La explosión de cólera pasó. Lucilla suspiró.
– ¿Lo sabe alguien más, se lo habéis dicho a alguien?
– No hay nadie más. Salvo Edmund. Y Vi. Supongo que papá llamará a Edmund cuando regrese de Relkirk. Pero a Vi no podemos decírselo por teléfono. Alguien tendrá que ir a darle la noticia. Va a ser muy duro, a su edad.
– ¿Y Jeff?
– Jeff estaba abajo, en la cocina. Apareció hace cinco minutos. Lo siento, pero me había olvidado de él. El pobre no tuvo un buen recibimiento. Bajaba a desayunar y se encontró con esto. Y ni siquiera había desayunado, porque yo no había podido preparar nada. Me parece que está friendo algo.
– Tengo que bajar a hablar con él.
– Sí. Creo que le vendrá bien un poco de compañía.
– ¿Cuándo volverán papá y Conrad?
– Calculo que sobre las diez y media o las once. También vendrán hambrientos porque no pudieron comer nada antes de irse. Les prepararé algo. Mientras… -Se levantó-. Empezaré a quitar la mesa. Todavía está puesta desde anoche.
– Parece que hace un siglo. ¿Por qué no lo dejas? Jeff y yo lo haremos después o traeremos a Agnes del pueblo…
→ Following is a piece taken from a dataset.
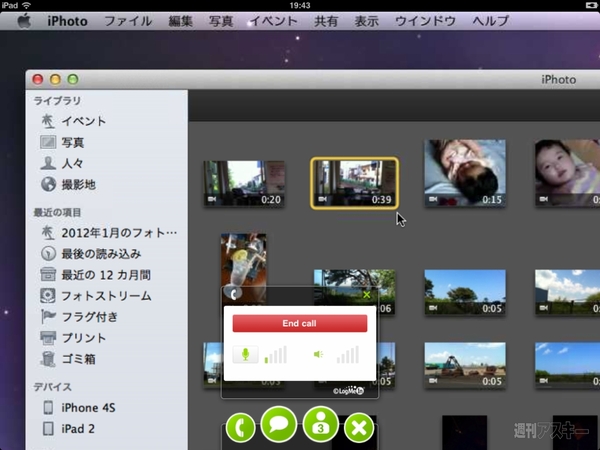
Task: Select the highlighted 0:39 video thumbnail
Action: click(x=354, y=182)
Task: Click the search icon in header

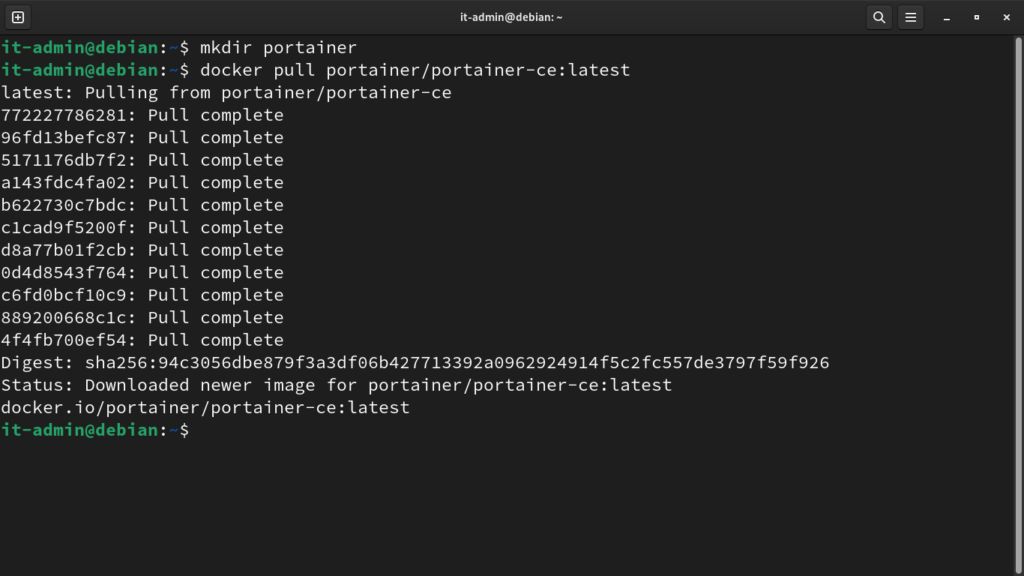Action: pos(879,18)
– No; necesito hacer algo. Las mujeres llevamos a los hombres la ventaja de que, en los momentos terribles como éste, siempre encontramos algo en que ocupar las manos, aunque no sea más que fregar el suelo de la cocina. Lavar las copas y limpiar la plata me vendrá bien…
Cuando Lucilla se quedó sola, saltó de la cama y se vistió. Se puso los tejanos y un jersey. Se cepilló el pelo. Entró en el baño a lavarse los dientes y la cara. Empapó una toallita en agua muy caliente y se la aplicó a los ojos y las mejillas. El calor despejaba la cabeza. Bajó la escalera corriendo.
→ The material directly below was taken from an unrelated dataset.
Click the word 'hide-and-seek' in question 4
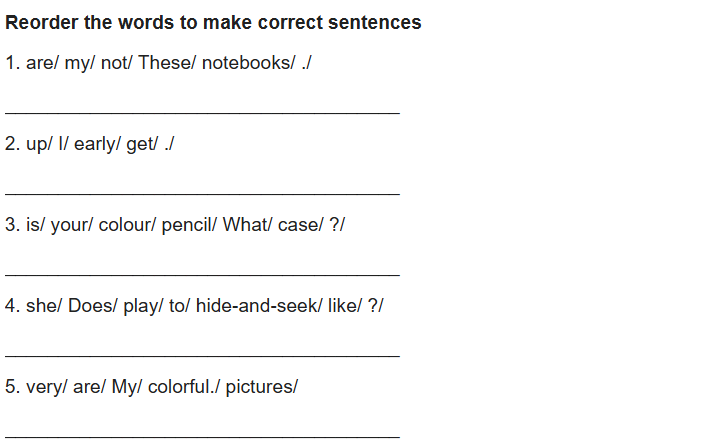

Jeff estaba a un extremo de la mesa de la cocina, delante de una taza de café y un plato de salchichas y bacón. Cuando ella entró, levantó la vista, tragó lo que tenía en la boca, dejó el cuchillo y el tenedor y se puso de pie. Ella se acercó y él la abrazó. Estuvieron así un rato. Se sentía protegida en aquel abrazo fuerte y cálido, aspirando el olor grato y familiar de la gruesa lana del jersey de Jeff. Del fregadero llegaba el murmullo del agua corriente y el tintineo del cristal. Isobel ya estaba trajinando.
Él no dijo nada. Al fin, se separaron. Ella le miró con una sonrisa de gratitud por su consuelo, acercó una silla y se sentó apoyando los codos sobre la mesa, pulimentada a fuerza de estropajo.
– ¿Quieres comer algo? -preguntó él.
– No.
– Te sentirías mejor con algo en el estómago.
– No podría tragar nada.
– Pues, por lo menos, una taza de café. -Se acercó al fogón, llenó una taza y se la puso delante. Luego, se sentó y continuó comiendo las salchichas.
Ella bebió un sorbo de café.
– Me alegro de que pudiéramos pasar aquellos días con ella -dijo.
– Sí.
– Y de que viniera a casa con nosotros.
– Estuvo muy bien. -Alargó el brazo y cogió su mano-. Lucilla, creo que tengo que marcharme.
– ¿Marcharte? -Ella le miró alarmada-. ¿Adónde?
– Verás, no me parece un momento muy indicado para que tus padres tengan en casa a un extraño.
– Tú no eres un extraño…
– Ya sabes a lo que me refiero. Creo que debo hacer la maleta y marcharme.
– No puedes… -Sólo pensarlo le daba pánico-. No puedes dejarnos a todos… -Lucilla había levantado la voz y él siseó suavemente, consciente de la presencia de Isobel al otro lado de la puerta entreabierta. No deseaba que su anfitriona oyera la conversación. Lucilla bajó la voz y dijo con un susurro furioso-: No puedes dejarme ahora. Ahora, no. Te necesito, Jeff. No podría soportar estas cosas tan terribles. Sola no.